Veteran columnist, journalist and author Darrel Bristow-Bovey has scooped the 2017 SCrIBE Scriptwriting Competition.

The announcement was made last week after staged readings were held of the top three finalists’ scripts. The two other finalists were Two Lovers by Ter Hollmann and Gardening and Other Distractions by Juliette Rose-Innes.

Bristow-Bovey’s play, Priest With Balloons - presented by the Imbewu Trust - is set to have a professional run at a Cape Town theatre next year.

Produced by the Imbewu Trust and now celebrating its sixth year, SCrIBE is a national competition which provides the opportunity for playwrights to develop their work, including all finalists having the opportunity to be involved in feedback sessions with audience members at the readings of their scripts.

Speaking after his prestigious win, Bristow-Bovey commented, “I’m a first-time and somewhat insecure theatre writer, and being part of such a generous, encouraging and creatively stimulating process is one of the greatest gifts I have received in my life, both professionally and personally.”

Priest with Balloons takes place in a tiny, impoverished fishing village on the West Coast, where in the grip of a drought the fabric of the community is beginning to unravel.

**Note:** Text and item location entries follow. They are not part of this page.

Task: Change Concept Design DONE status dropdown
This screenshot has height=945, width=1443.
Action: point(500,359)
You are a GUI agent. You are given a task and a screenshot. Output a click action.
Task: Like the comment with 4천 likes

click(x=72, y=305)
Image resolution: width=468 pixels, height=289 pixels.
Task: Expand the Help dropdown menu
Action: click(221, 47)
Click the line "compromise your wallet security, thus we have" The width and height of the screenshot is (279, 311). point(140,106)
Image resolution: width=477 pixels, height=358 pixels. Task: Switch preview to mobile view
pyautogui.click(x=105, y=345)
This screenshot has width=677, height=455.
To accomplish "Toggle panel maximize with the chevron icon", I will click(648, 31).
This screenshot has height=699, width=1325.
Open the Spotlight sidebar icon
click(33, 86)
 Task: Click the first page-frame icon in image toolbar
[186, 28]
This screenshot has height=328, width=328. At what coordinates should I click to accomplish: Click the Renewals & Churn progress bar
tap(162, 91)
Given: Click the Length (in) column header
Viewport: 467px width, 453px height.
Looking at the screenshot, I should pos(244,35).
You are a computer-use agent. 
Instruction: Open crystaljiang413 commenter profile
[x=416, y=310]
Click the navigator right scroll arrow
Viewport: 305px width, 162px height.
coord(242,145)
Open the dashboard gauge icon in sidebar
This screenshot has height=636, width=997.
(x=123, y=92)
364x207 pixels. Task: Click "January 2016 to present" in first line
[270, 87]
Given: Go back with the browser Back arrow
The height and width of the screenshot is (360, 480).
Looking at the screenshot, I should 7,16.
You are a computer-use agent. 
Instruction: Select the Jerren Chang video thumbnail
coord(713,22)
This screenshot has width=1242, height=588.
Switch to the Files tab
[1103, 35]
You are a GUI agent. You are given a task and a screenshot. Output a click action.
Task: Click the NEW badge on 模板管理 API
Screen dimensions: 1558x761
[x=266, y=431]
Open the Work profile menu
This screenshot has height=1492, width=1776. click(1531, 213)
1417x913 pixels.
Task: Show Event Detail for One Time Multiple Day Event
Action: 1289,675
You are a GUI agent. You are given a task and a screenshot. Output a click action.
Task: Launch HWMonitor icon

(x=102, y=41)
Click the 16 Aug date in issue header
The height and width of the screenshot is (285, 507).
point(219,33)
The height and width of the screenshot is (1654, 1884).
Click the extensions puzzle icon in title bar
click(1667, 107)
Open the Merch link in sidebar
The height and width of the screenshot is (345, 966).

Against this background, the local reverend of the church hatches an unusual plan to unite and inspire his congregation.

But he is locked in conflict with his brother, a television actor visiting from Johannesburg, and with Xolisa, the politically conscientised daughter of his domestic worker - and finally with himself and his own faith and his belief in his own place in the New South Africa.

Bristow-Bovey is a columnist for several newspapers, websites and magazines as well as a travel writer, screenwriter and public speaker. The author of five published books, I Moved Your Cheese, has been translated into seven languages, and SuperZero, won the Percy Fitzpatrick Prize for Youth Literature. His most recent book is One Midlife Crisis and Speedo was a finalist for the Caine Prize for African Literature.

The criteria for the SCrIBE competition included that scripts must be in English; must not have been previously produced, nor have existing future plans of being produced.

Scripts should not be longer than 40 pages or 80 minutes long and with a maximum of five cast members and entrants must be over 18 years old. The Imbewu Trust and judges were again looking for original content that explores the diverse range of South African stories. The panel of SCrIBE judges comprises a group of seasoned theatre practitioners.

“It is encouraging that we received such a diverse range of entries,” said Samantha de Romijn, co-founder of the Imbewu Trust. “The readings of the finalists once again proved to be engaging and constructive.”

Speaking at the event, co-founder Paul Griffiths said SCrIBE’s achievements to date included presenting four productions; SCrIBBLERS Dream writing workshops in Johannesburg, Durban and Port Elizabeth and staged readings of 30 finalists’ plays, including the benefit of post-show discussions.